▸ Work to be completed
Convert the records from the line containing "Given: Toggle line" to the line containing "Action: pos(91,65)", inclusive, into a JSON list of strings with one string per line and no blank lines. Omit the pictures from the output.

▸ Task data
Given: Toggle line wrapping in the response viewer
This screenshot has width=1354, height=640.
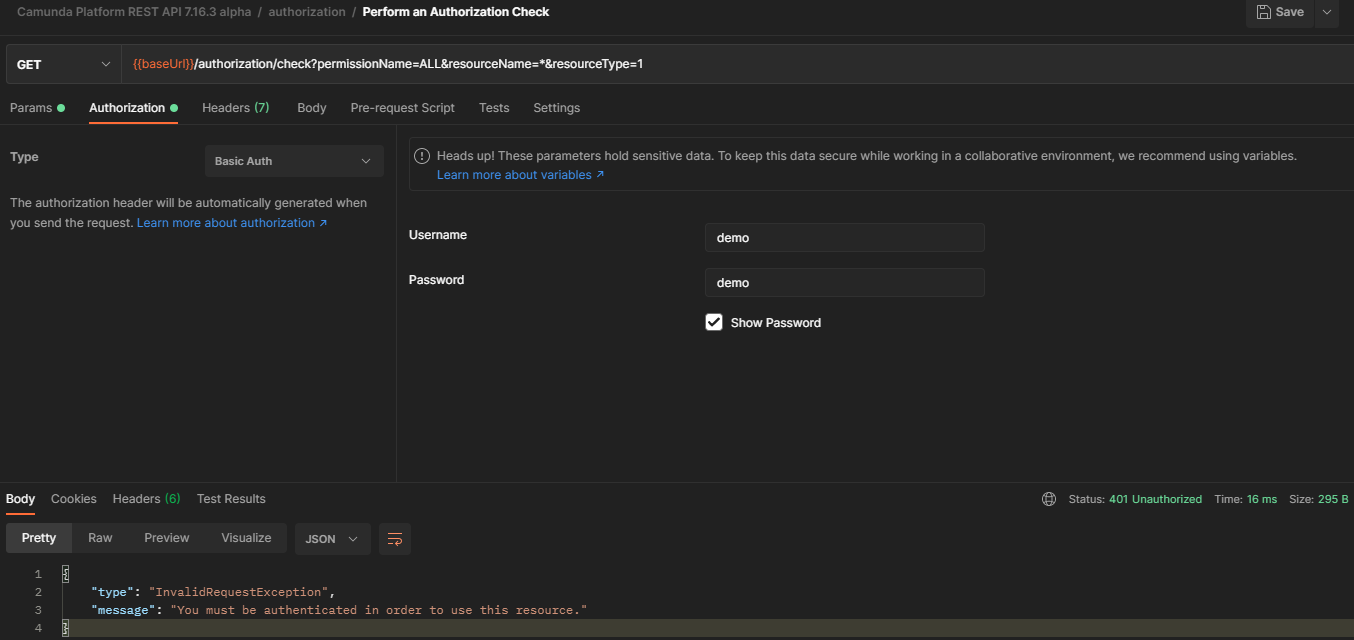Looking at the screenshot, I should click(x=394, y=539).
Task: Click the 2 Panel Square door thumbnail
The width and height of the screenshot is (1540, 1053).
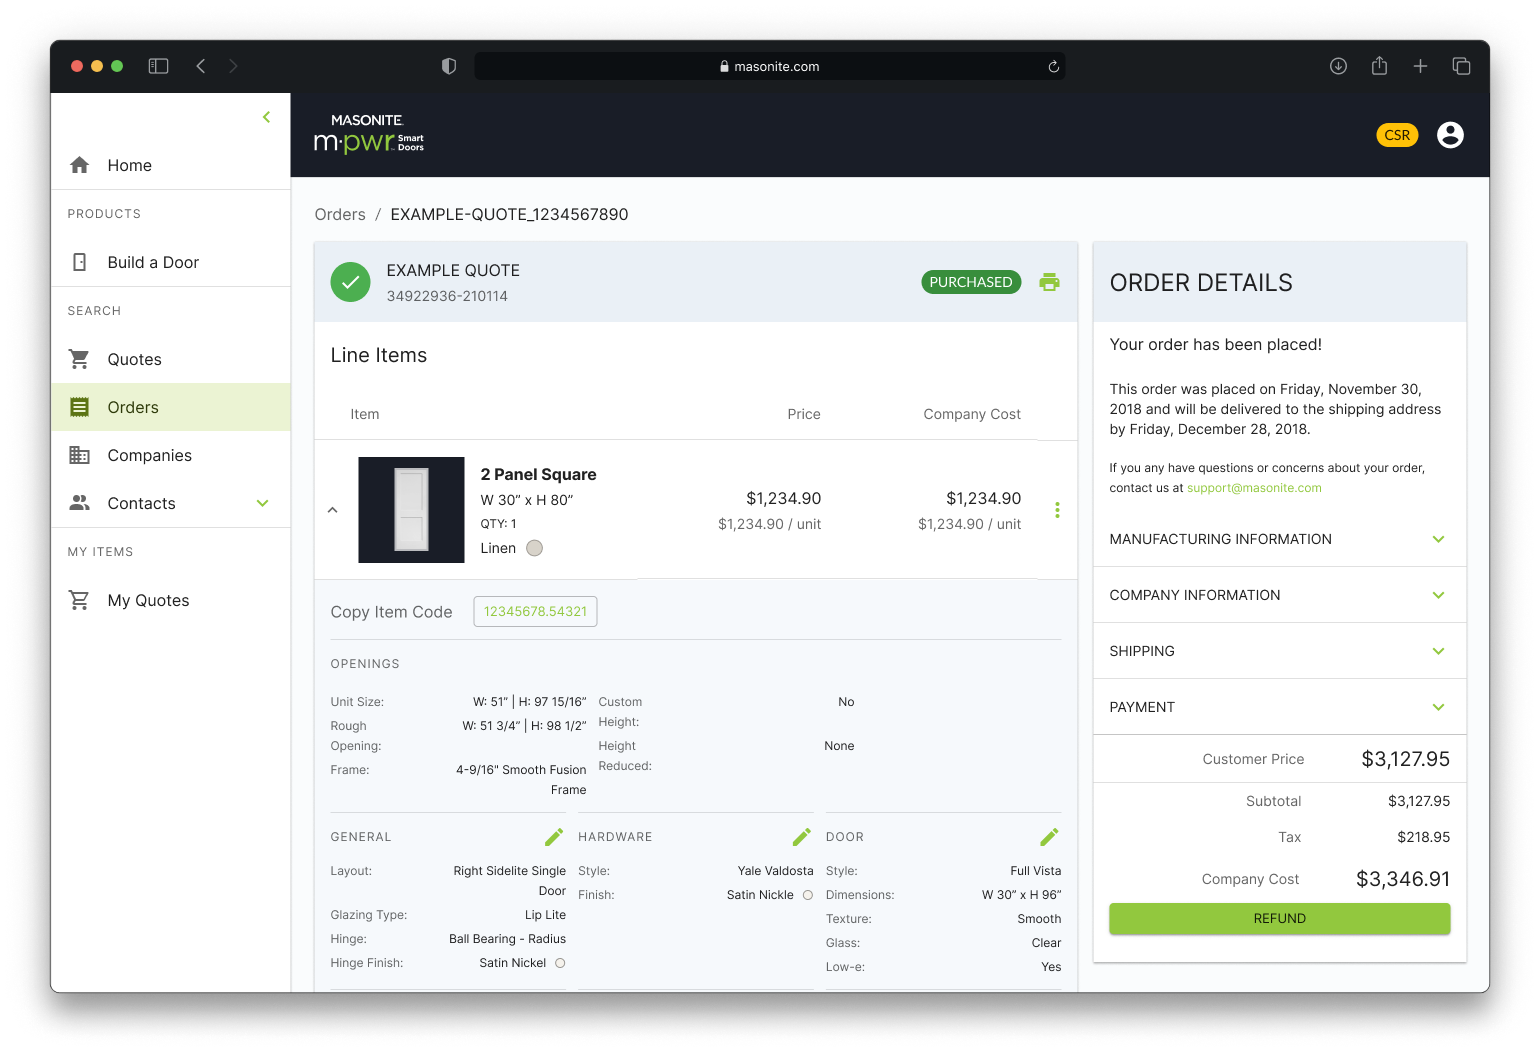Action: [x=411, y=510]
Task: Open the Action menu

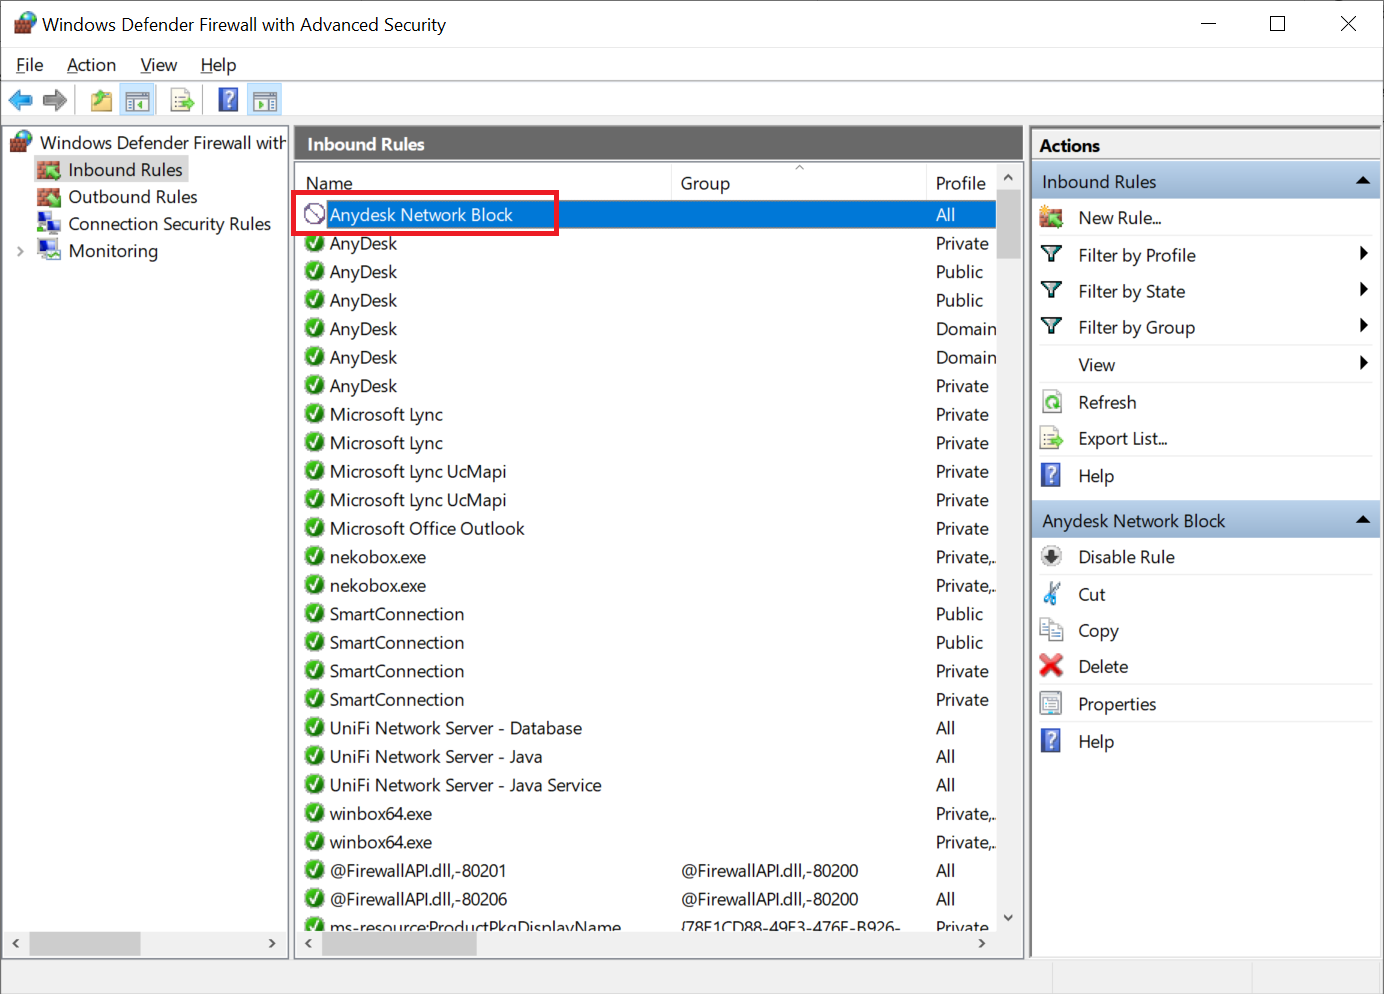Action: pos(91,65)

...

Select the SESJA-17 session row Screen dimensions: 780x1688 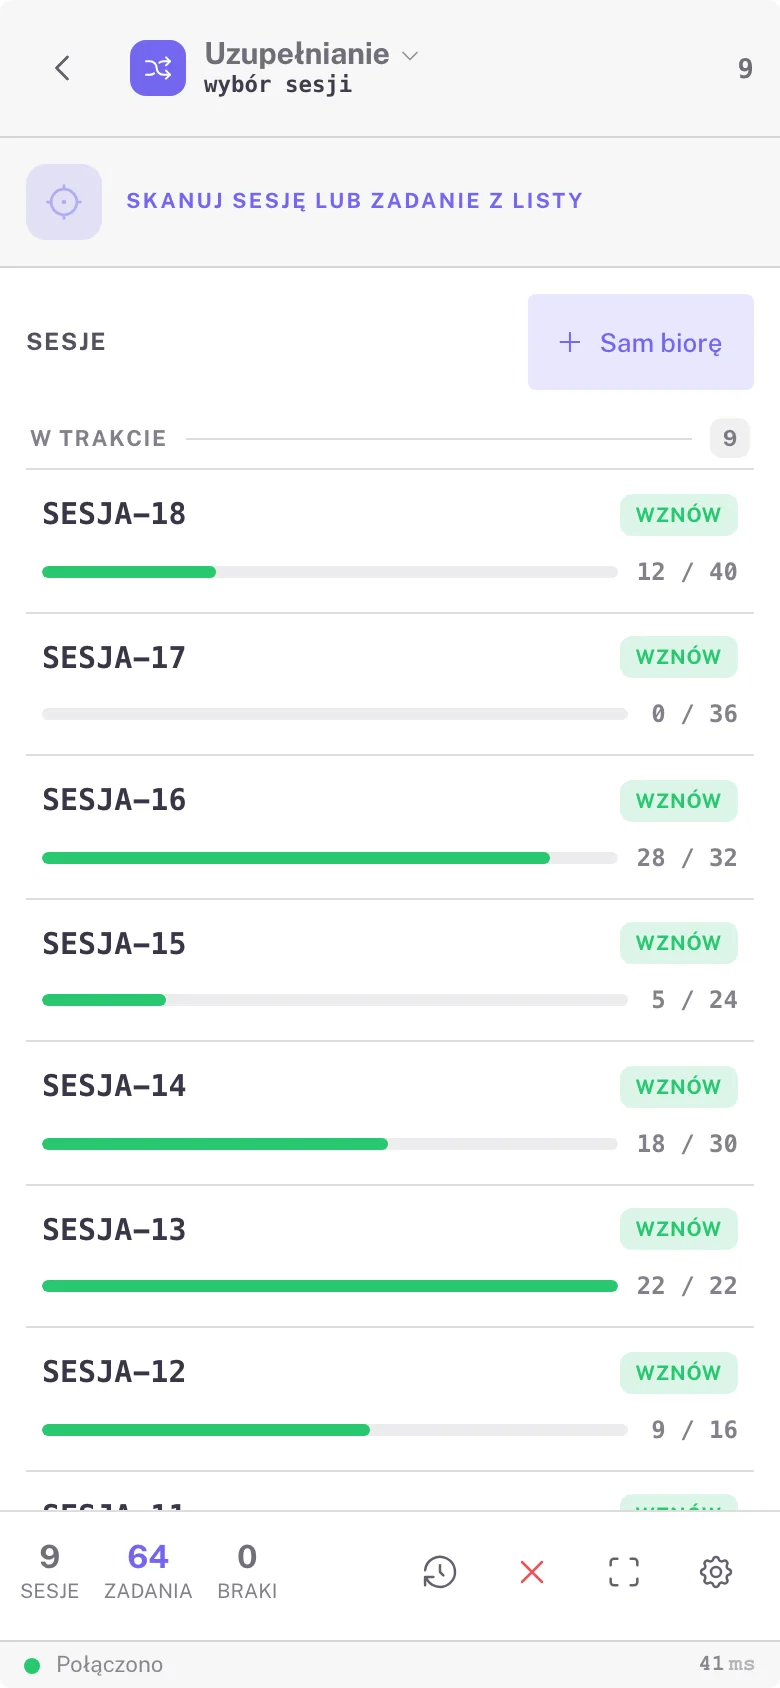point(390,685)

* * *

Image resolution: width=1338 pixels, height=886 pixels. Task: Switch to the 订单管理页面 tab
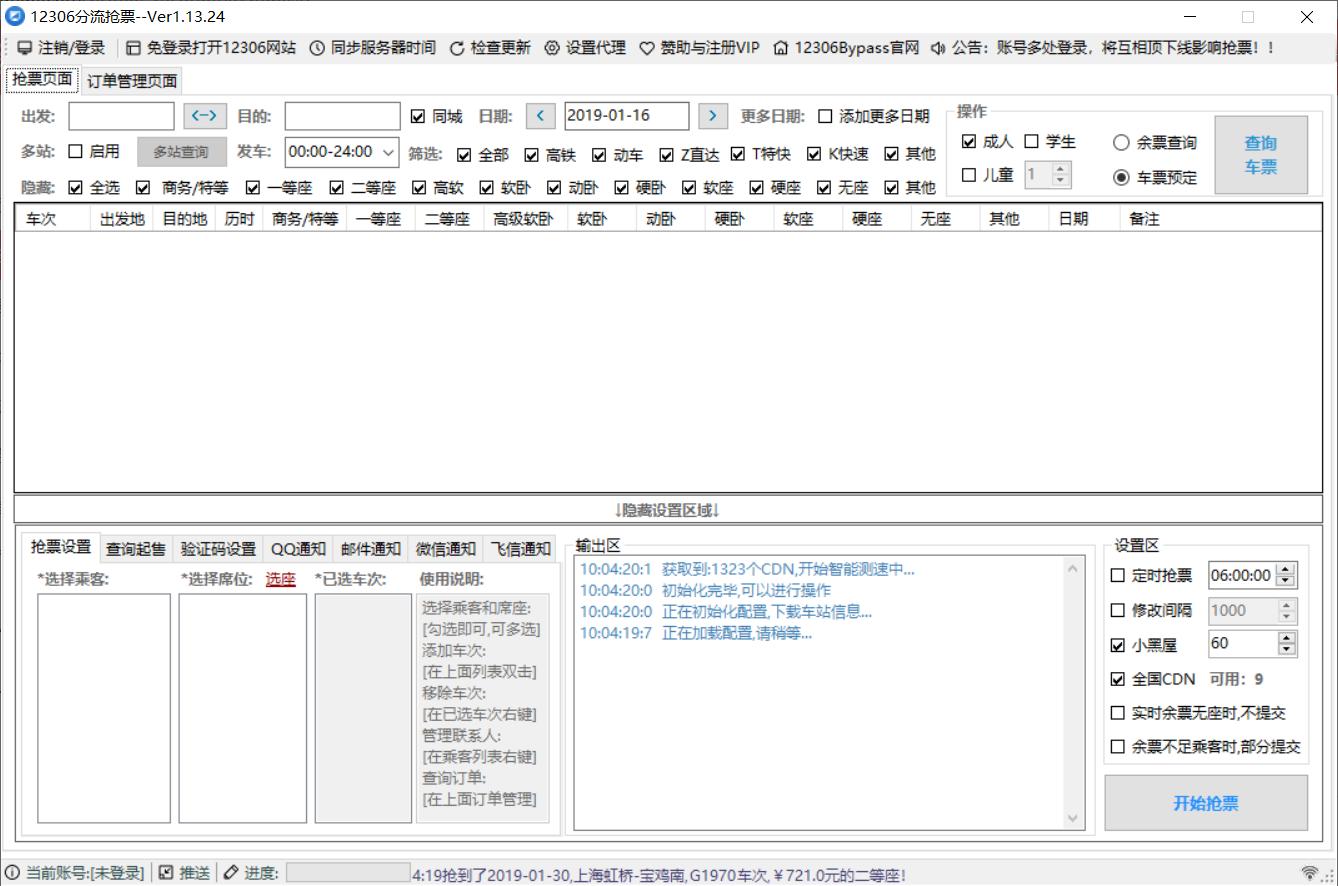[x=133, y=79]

▸ Reply
[
  "Given: Toggle line wrapping in the response viewer",
  "This screenshot has width=1354, height=640.",
  "Looking at the screenshot, I should click(x=394, y=539).",
  "Task: Click the 2 Panel Square door thumbnail",
  "The width and height of the screenshot is (1540, 1053).",
  "Action: [x=411, y=510]",
  "Task: Open the Action menu",
  "Action: pos(91,65)"
]